*Task objective*.
All lines from the one with "Given: Click the delete" through the final line below are to be reproduced exactly; omit the others.
========================================================================
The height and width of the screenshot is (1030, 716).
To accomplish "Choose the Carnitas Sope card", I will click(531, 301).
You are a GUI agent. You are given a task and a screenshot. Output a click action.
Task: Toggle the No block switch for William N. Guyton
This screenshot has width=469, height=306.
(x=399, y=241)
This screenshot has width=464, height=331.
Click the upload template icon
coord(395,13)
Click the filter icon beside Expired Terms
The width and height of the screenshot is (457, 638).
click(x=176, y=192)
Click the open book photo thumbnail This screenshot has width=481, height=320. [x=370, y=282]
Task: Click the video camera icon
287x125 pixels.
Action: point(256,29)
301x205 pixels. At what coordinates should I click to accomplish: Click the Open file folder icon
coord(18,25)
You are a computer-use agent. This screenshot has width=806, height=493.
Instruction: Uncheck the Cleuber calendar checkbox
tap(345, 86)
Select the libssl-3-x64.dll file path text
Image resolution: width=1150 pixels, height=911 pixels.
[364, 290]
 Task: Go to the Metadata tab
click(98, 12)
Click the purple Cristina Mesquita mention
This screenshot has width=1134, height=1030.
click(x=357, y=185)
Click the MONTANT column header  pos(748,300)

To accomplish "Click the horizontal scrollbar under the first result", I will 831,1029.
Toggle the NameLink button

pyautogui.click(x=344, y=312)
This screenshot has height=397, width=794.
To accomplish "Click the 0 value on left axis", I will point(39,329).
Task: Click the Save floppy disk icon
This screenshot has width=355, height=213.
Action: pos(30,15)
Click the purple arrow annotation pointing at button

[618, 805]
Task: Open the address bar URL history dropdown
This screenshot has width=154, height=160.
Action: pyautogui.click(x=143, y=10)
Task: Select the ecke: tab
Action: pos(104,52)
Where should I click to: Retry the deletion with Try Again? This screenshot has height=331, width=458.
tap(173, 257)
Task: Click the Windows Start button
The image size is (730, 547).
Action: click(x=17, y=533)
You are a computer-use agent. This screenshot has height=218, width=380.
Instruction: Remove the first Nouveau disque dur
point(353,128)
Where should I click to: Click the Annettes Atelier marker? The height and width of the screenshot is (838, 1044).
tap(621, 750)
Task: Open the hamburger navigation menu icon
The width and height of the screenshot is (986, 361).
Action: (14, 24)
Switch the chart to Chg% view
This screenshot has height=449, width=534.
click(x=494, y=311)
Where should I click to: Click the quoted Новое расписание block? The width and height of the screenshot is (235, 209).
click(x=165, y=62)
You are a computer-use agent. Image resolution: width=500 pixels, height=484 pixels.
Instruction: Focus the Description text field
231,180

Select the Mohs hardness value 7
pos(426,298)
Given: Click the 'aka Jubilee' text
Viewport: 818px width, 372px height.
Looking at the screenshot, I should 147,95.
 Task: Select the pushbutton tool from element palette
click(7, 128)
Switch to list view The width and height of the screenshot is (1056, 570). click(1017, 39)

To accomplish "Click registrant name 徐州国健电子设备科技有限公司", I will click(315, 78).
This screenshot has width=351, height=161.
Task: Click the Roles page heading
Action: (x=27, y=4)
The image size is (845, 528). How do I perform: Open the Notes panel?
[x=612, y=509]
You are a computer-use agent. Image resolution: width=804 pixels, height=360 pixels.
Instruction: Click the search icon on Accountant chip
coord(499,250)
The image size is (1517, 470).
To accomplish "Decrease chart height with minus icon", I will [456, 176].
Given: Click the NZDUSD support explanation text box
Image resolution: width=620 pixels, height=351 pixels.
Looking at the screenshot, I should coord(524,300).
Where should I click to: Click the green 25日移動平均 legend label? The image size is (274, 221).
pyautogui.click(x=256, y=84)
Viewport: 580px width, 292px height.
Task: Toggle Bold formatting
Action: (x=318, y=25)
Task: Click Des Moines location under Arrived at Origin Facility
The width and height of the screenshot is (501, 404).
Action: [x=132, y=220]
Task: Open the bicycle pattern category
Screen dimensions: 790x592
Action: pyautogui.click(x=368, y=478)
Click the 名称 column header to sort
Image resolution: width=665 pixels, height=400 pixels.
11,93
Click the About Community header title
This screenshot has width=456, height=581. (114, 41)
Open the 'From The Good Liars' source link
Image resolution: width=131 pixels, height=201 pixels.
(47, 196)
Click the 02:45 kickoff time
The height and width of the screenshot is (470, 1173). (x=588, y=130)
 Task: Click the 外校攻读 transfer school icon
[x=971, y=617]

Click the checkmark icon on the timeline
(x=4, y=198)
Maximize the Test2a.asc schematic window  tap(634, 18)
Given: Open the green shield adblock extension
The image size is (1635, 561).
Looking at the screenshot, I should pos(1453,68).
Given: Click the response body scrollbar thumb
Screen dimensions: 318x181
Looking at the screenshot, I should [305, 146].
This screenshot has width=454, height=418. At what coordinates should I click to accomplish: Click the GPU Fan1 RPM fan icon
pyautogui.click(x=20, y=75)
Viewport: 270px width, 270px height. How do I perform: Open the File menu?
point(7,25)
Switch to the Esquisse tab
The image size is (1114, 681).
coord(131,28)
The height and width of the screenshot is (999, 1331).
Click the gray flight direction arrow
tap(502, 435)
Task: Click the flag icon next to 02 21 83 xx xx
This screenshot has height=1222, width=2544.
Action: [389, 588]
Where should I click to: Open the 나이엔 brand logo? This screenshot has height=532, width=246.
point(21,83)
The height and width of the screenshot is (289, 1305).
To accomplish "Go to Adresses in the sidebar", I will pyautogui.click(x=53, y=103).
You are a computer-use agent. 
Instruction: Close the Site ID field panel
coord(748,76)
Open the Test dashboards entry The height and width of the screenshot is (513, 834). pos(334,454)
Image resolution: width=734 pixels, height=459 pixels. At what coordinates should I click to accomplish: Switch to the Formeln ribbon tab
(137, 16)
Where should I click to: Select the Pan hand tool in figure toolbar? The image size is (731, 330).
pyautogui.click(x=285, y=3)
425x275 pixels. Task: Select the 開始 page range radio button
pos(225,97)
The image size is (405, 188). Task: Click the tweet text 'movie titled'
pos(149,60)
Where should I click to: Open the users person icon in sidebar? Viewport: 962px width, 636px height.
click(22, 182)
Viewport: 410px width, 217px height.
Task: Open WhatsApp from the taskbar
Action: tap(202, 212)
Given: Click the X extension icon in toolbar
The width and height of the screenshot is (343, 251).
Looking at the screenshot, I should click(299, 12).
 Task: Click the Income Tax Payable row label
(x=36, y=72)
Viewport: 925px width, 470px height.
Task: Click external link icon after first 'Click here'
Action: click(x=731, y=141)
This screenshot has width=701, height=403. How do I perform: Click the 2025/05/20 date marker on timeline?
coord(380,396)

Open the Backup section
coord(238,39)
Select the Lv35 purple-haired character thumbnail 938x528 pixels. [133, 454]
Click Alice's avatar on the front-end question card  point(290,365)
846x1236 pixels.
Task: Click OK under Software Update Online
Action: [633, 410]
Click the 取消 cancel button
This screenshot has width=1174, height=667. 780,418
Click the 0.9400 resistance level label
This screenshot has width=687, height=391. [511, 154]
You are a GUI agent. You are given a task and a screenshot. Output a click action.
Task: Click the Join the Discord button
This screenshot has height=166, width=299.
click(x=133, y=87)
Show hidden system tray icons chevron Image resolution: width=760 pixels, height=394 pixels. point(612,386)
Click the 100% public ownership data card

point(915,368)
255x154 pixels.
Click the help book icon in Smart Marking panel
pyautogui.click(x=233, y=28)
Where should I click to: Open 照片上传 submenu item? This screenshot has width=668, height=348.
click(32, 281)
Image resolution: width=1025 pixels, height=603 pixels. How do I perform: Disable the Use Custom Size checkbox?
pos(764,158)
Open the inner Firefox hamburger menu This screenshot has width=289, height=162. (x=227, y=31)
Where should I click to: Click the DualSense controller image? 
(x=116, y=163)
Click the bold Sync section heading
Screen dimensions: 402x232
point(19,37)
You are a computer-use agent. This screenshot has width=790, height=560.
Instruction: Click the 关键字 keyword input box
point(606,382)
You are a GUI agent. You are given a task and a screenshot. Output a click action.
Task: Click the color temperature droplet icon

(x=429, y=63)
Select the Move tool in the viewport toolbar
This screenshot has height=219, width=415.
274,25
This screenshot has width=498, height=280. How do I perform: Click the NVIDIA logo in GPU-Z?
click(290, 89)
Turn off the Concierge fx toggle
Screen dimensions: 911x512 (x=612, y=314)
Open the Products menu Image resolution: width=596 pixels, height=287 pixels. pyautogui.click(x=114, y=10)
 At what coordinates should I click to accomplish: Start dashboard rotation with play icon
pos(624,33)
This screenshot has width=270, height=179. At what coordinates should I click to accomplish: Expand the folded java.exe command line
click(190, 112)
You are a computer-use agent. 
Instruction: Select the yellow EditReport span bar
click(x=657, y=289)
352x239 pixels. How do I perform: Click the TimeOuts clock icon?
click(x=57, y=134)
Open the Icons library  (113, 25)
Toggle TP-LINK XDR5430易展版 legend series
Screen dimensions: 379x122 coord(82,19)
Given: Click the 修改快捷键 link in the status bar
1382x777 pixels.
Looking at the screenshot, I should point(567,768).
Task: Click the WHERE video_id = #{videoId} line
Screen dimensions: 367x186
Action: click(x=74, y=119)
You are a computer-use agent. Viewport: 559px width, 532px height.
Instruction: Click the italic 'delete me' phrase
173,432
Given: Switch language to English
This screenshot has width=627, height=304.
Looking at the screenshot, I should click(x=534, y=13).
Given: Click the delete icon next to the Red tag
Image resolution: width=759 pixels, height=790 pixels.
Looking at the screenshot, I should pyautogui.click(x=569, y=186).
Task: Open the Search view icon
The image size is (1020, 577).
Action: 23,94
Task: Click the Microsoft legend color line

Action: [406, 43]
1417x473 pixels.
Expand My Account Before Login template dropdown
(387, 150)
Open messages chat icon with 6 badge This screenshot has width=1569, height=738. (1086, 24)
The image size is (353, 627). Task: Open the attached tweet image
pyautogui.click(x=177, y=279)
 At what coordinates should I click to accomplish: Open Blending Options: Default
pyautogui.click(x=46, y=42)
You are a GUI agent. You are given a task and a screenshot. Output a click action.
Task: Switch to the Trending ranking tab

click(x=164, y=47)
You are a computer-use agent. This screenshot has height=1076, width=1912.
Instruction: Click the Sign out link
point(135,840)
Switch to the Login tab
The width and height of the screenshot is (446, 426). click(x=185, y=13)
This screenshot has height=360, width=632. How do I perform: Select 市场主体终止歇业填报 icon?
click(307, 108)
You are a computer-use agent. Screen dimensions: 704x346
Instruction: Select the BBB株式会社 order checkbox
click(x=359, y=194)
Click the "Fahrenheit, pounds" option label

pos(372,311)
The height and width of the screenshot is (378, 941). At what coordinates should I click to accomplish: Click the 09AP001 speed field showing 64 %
========================================================================
*Finished exercise*.
Given: Click the delete icon next to the Red tag
Image resolution: width=759 pixels, height=790 pixels.
Looking at the screenshot, I should pyautogui.click(x=569, y=186).
Task: Open the Search view icon
The image size is (1020, 577).
Action: 23,94
Task: Click the Microsoft legend color line

Action: [406, 43]
1417x473 pixels.
Expand My Account Before Login template dropdown
(387, 150)
Open messages chat icon with 6 badge This screenshot has width=1569, height=738. (1086, 24)
The image size is (353, 627). Task: Open the attached tweet image
pyautogui.click(x=177, y=279)
 At what coordinates should I click to accomplish: Open Blending Options: Default
pyautogui.click(x=46, y=42)
You are a GUI agent. You are given a task and a screenshot. Output a click action.
Task: Switch to the Trending ranking tab

click(x=164, y=47)
You are a computer-use agent. This screenshot has height=1076, width=1912.
Instruction: Click the Sign out link
point(135,840)
Switch to the Login tab
The width and height of the screenshot is (446, 426). click(x=185, y=13)
This screenshot has height=360, width=632. How do I perform: Select 市场主体终止歇业填报 icon?
click(307, 108)
You are a computer-use agent. Screen dimensions: 704x346
Instruction: Select the BBB株式会社 order checkbox
click(x=359, y=194)
Click the "Fahrenheit, pounds" option label

pos(372,311)
The height and width of the screenshot is (378, 941). At what coordinates should I click to accomplish: Click the 09AP001 speed field showing 64 %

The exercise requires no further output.